• _Records shown_:
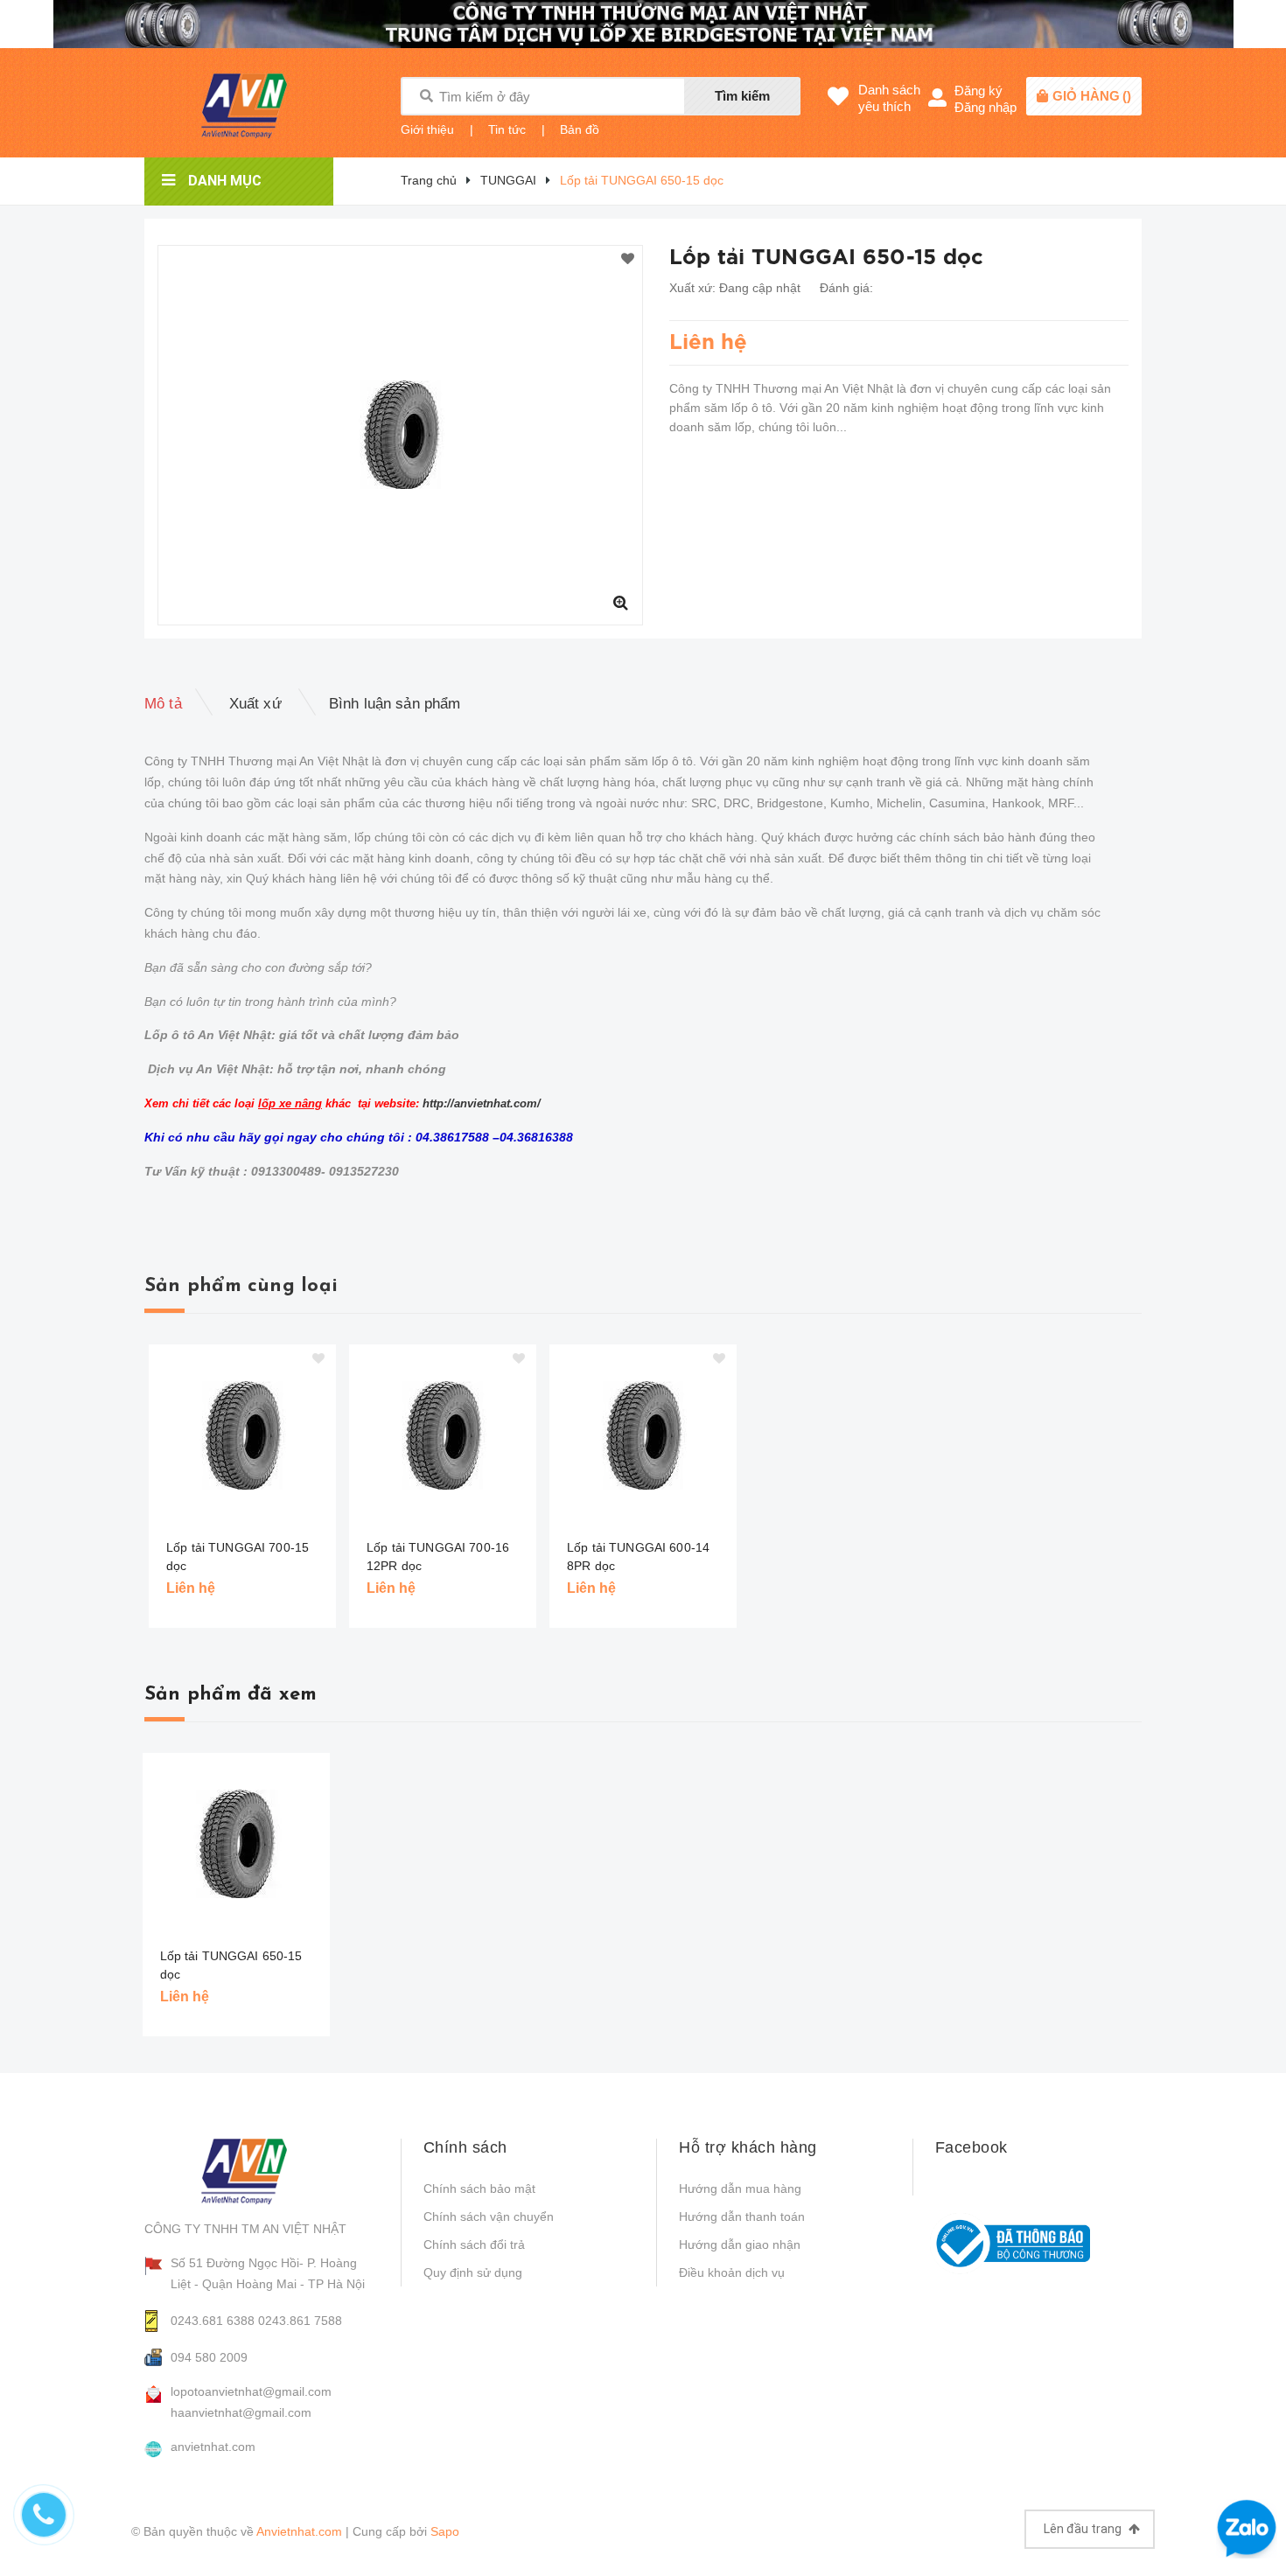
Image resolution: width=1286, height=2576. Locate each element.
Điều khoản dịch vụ (732, 2272)
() (1091, 95)
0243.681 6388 (213, 2321)
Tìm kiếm (742, 95)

• _What the exercise asks_:
Produce the entries again, word for word, without any of their pictures.

• _Answer below_:
Image resolution: width=1286, height=2576. Locate each element.
Điều khoản dịch vụ (732, 2272)
() (1091, 95)
0243.681 6388 (213, 2321)
Tìm kiếm (742, 95)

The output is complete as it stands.